Quote from: dandontdare on 12 August, 2009, 08:10:12 PM
Quote from: Roger Godpleton on 12 August, 2009, 07:37:41 PM
Radiohead aren't making rekkids no more.
Is this on the right thread? ;D

I was going to say exactly the same thing . 8)
Worthing Bazaar - A fete worse than death

locustsofdeath!

Quote from: peterwolf on 12 August, 2009, 07:47:43 PM
All the while this idiot in the writing class was cheating he was only cheating himself and wasting everyone elses time as well as well as giving apples to the teacher.

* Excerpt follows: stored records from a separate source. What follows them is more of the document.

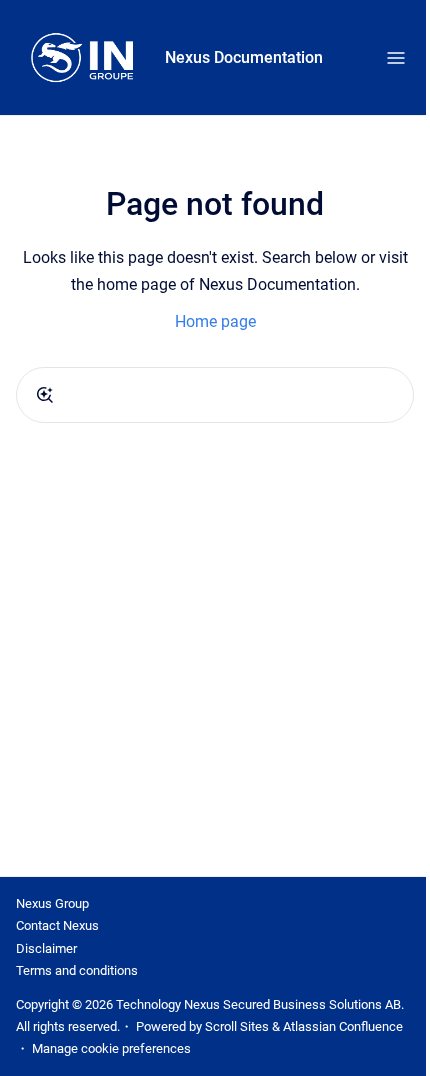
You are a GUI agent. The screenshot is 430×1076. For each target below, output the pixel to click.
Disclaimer (46, 948)
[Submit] (45, 395)
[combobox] (215, 395)
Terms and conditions (77, 970)
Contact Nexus (57, 925)
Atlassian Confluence (343, 1026)
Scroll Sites (237, 1026)
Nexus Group (52, 903)
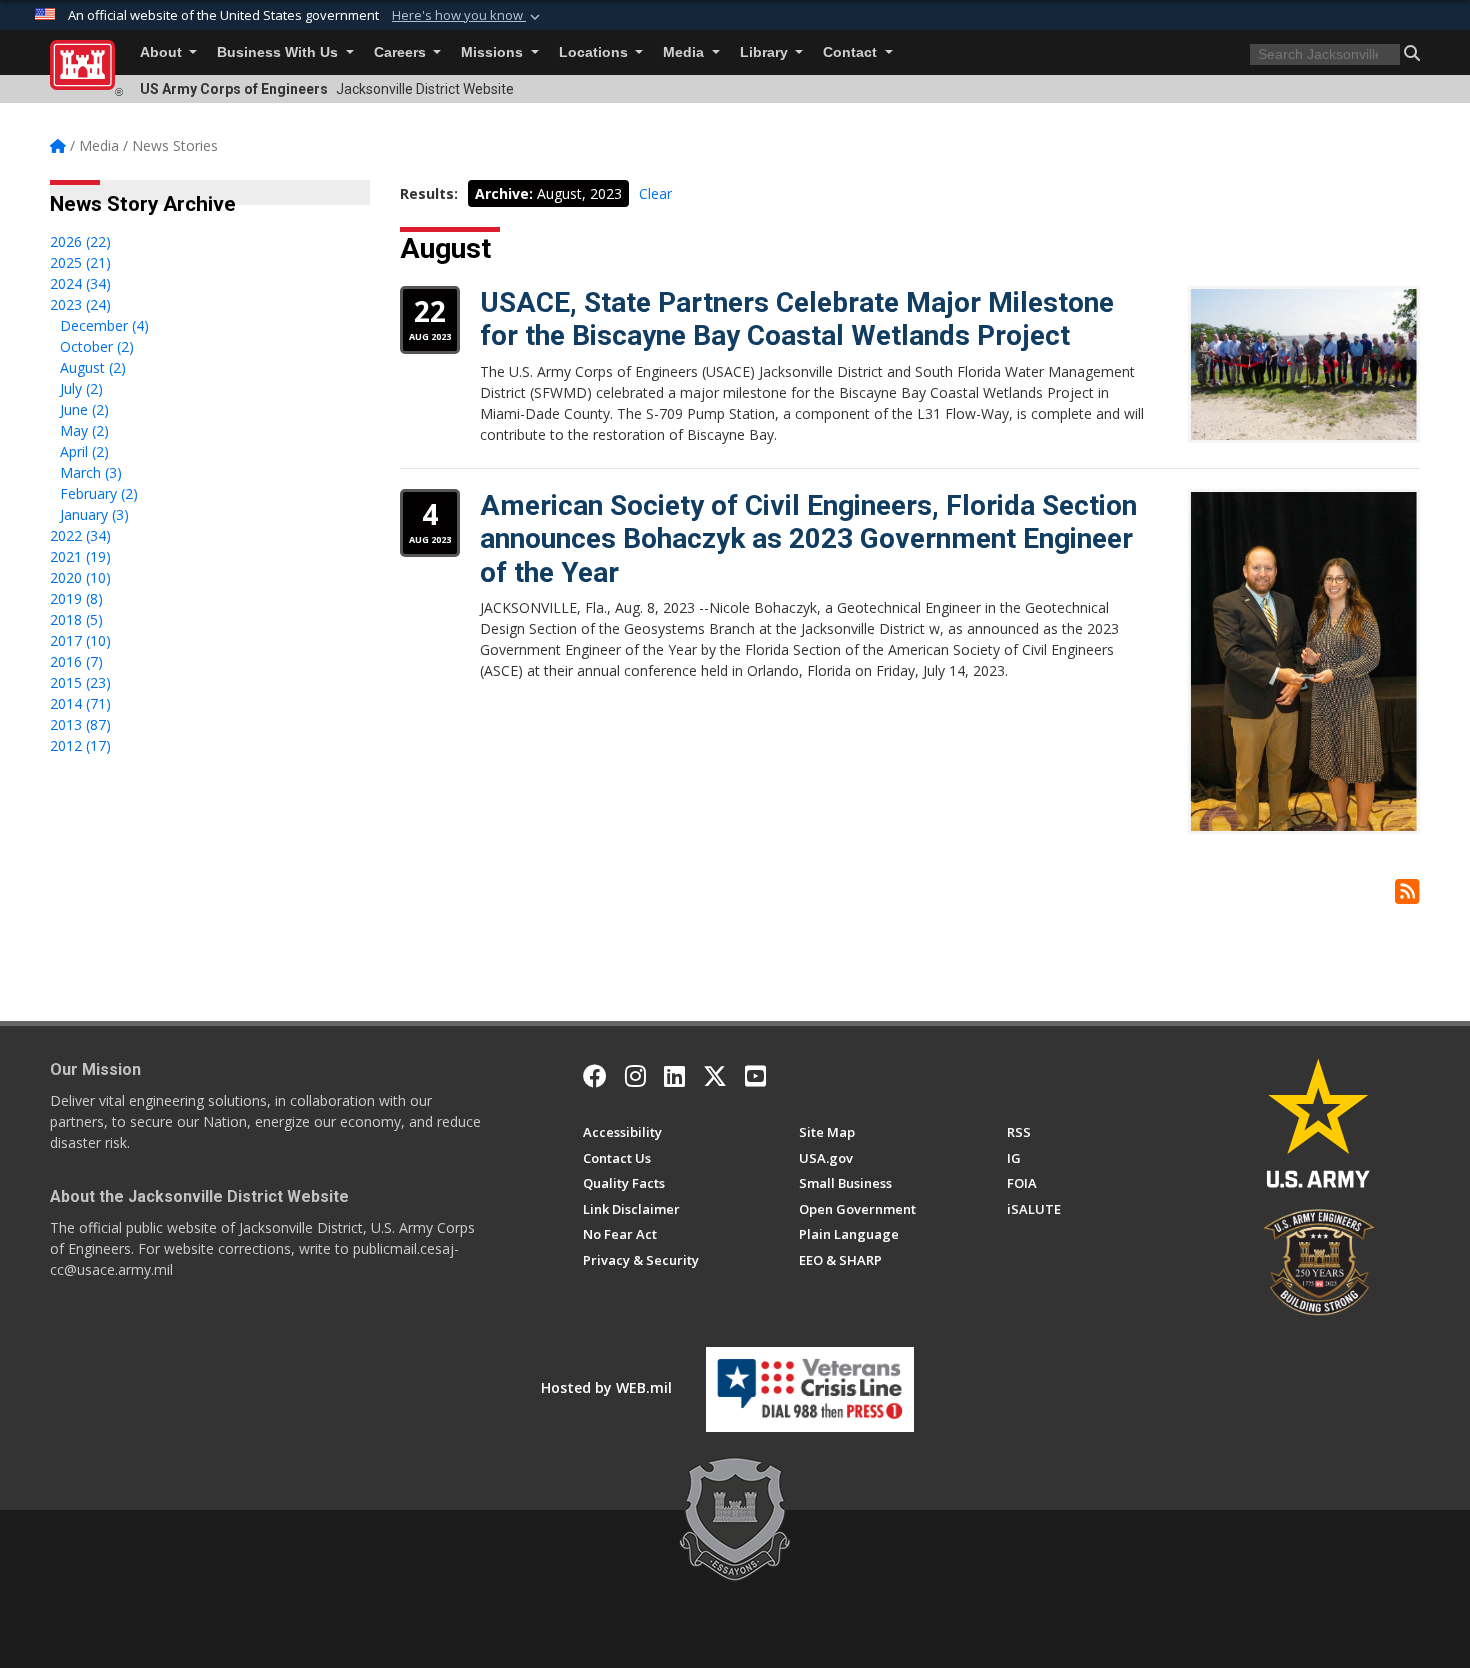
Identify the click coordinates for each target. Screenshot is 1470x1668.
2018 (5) (76, 619)
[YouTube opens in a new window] (755, 1076)
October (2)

You wont learn anything by cheating.

Being honest with myself, what bothered me most is that I was jealous - and I rarely get jealous. But as an 18 year old with aspirations of being a writer, looking across the room at a fellow not much older and churning out great professional stuff beyond his years was difficult to take. I got jealous, got mad at myself for being jealous, and went home and tried to glue my fragile psyche back together. Stupid as the whole thing was, I was incredibly sensitive about it - so much so that it stuck with me through these past eight years. And for some reason, even though I found out he was a fraud, I don't feel any better.

And that's why Life Spugs.

Noisybast

I've just started a second job working evenings and weekends doing PC-repairs on a call-out basis.

Yeah, I thought it was good news, too. That's before you factor in the relatively low hourly rate, the distance I'm having to travel to and from jobs (2 jobs in and I've yet to have a round trip under 70 miles). And the sheer stress of fixing faults against the clock in an uncontrolled environment (customer's homes), without access to all my usual tools and fallbacks (like, say, the internet or Windows OS CDs).

I'm giving it one more go before I kick it in the head as not worth my while...  >:(
Dan Dare will return for a new adventure soon, Earthlets!

TordelBack

QuoteBut as an 18 year old with aspirations of being a writer, looking across the room at a fellow not much older and churning out great professional stuff beyond his years was difficult to take.

Without being even remotely over-dramatic (well, maybe a tad), I think you need to make the ruination of this pathetic creature the sole focus of all your energies for your remaining years.  Start slow, send him postacards of kittens with just "I know" written on them, and build from there.    Then, later, when his life lies in tattered heaps around his ankles, and his sole remaining possession is his undeserved diploma, write a book about it!

Or, as The Proclaimers would have it, harness pain.

Old Tankie

Or failing that take a chill pill!!!

TordelBack


locustsofdeath!

Ah chill pill taken. Nothing calms me down like a good night's sleep!